I met K. about 4 years ago when she went on one of our research projects and did an internship with us. After that she joined our staff, raised support and moved to Colorado. We worked together quite a bit, traveled together, taught together. K. was not only the MVP of our office in quite a few ways, as I see it, but she also became one of my closest friends. Her decision to relocate to pursue her relationship with this guy she has just married was both very exciting and quite painful.

I care about her as a friend, a great deal. Plus I know she also loves and enjoys me. Given that, it would have been appropriate for the two of us to talk a lot in the last year as we've both gone through great upheavals. But we didn't. My fault, really - I pulled away; couldn't bear it.

What is it that makes a friendship close? Partly it's a decision: The makings of a great friendship are not worth much if you don't cultivate the relationship. On the other hand - as in a marriage - it seems like there's not something else there, a fairly strong level of sameness or identification, you can't make it happen.

While friendship - discovered, developed, or both - is one of the things I prize the most, I don't seem to consistently make decisions that reflect that value.

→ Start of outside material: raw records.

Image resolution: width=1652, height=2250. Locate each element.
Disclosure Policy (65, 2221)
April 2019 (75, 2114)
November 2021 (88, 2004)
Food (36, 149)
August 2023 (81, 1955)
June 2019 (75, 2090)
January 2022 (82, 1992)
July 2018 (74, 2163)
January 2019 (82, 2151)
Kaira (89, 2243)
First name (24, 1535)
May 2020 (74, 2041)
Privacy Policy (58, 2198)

I'd like to see that change. K., of course, understands and forgives me for pulling away from her this year. But overall, this is something I want to give over to God and seek his guidance about in days and weeks to come.

Lord, in your mercy, give me close friends, and show me where to start to be a better friend to those I feel close to and maybe to those I don't. I know I've turned away from what might be some of your greatest blessings to me; I'm sorry! Thanks for your mercy and for second chances. May you be glorified in these relationships; may your kingdom, your purposes, come in our friendships; your will be done here as it is in heaven.

Tuesday, October 02, 2007

Fasting and Feasting / Women in Missions Paper

An article about Muslim fasts and feasts which I wrote for Encountering the World of Islam has been republished by PIONEERS. You should be able to read it online here.

The paper I wrote for the Evangelical Missiological Society a year and a half ago, "Choosing How to Live in a Muslim Context: Case Studies from Missionary Women" (mostly drawing from Through Her Eyes; not much new stuff) was also published in a new volume, Missions in Contexts of Violence, released last weekend at the EMS annual meeting in Minneapolis. Just got a copy. (Sadly, as with many volumes in this series, it is poorly formatted and not well 'poofed.' Some good articles though, if I do say so!)

I'm hopeful that both of these pieces will be used to help equip Christians to engage Muslim cultures with increasing compassion, wisdom, and understanding.